If we arrange the macro-nutrients I just mentioned in terms of satiety, we will get the following:
Protein-rich foods > Fiber-rich foods > Water-rich foods > Sugar-rich foods > Fat-rich foods
Maximizing Weight Loss
To maximize your weight loss, you may wonder what foods are really high in protein? Or fiber?
There are plenty.
Now, because I’m a raw vegan, and encourage others to eat mostly plant-based I’ll list those foods that are vegan and delicious without cooking!
Even if you are not following a plant-based lifestyle the below lists will be helpful to you. For example, when you are in that “really natural health” mood, which I hope happens often 😊.
Vegan High-Protein Foods
- Spirulina (by weight it’s roughly 60% protein!)
- Nutritional yeast (cheesy yumminess!)
- Pumpkin seeds (soak or sprout them)
- Amaranth (grind the seeds and then soak)
- Quinoa (you can buy sprouted quinoa)
- Hemp seeds (soak them)
- Edamame (throw a little in your raw salads)
- Teff (one of my favorite sources of protein; grind the grain and then soak it)
- Leafy green vegetables
Healthy High-fiber Foods (All High-Fiber Foods Are Of Plant Origin Anyways)
- Berries (make heavenly smoothies with them)
- Figs (choose sun-dried)
- Brussel sprouts
- Acorn squash (plus other squashes like butternut, and spaghetti)
- Nuts (soak or sprout them)
- Flaxseeds (soak them)
- Chia seeds (soak them)
- Quinoa (you can buy sprouted quinoa in health stores, and online)
High-water Content Foods (These Are Plants As Well)
I’ll list those fruits, and veggies that are 90% water or more.
- Green cabbage
So? How do you apply the above to ease your weight loss journey?
I’d suggest you include one of these foods in every meal (including snacks). And then watch your pounds fall off! Of course, combine this with portion moderation, exercise, and cheerful attitude, and you will be on your way to a more vibrant, slimmer body. The beach season is coming, by the way!
One thing to keep in mind is, some of the above foods such as nuts and seeds are high in antinutrients. So, if you are like me, and have a lot of these foods on the daily basis, please be aware of the antinutrients.

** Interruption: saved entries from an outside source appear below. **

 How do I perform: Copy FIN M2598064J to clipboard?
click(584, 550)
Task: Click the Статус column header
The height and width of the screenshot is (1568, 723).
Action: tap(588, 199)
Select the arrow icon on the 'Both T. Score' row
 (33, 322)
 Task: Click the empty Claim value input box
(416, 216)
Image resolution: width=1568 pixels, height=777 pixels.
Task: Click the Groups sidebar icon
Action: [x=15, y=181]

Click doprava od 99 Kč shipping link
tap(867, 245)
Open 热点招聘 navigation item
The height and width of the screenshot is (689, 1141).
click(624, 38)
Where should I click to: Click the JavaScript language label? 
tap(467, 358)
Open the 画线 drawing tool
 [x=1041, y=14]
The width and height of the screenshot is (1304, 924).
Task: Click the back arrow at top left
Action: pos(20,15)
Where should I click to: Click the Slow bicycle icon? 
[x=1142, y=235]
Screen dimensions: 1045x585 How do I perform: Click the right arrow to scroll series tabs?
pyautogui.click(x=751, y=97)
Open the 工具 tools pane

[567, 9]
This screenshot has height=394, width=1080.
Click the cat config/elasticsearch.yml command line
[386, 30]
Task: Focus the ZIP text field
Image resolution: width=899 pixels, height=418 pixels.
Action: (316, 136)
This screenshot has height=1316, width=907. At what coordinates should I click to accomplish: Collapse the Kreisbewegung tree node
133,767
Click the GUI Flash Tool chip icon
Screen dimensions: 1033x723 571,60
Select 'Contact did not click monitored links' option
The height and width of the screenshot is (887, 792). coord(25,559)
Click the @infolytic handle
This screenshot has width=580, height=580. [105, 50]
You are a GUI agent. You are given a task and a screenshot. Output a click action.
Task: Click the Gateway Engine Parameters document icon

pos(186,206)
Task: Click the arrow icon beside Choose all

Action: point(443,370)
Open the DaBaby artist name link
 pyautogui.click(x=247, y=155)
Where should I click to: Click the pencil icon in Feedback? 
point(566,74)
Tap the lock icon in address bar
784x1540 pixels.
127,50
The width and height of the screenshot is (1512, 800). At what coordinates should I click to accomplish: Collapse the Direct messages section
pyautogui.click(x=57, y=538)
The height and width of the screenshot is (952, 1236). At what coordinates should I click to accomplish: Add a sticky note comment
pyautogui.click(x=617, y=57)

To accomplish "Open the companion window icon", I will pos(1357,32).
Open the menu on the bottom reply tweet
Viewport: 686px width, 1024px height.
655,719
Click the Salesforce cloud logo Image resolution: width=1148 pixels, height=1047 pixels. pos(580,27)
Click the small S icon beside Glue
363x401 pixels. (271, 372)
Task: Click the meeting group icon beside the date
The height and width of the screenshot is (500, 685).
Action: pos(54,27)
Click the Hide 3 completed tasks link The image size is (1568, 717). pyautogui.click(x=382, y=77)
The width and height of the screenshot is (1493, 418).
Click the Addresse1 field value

You see, antinutrients like phytic acid are not beneficial in large amounts. The reason is, they block the absorption of certain minerals. But if you soak, sprout or ferment your grains, nut, and seeds, you are good. In brackets I’ve indicated what to do with this or that specific food.
The more protein, fiber, and water a food contains, the longer it will satisfy your body and mind.
In order to lose weight, there is no need to deprive yourself! Simply aim to incorporate the above high-satiety foods into every meal you are having!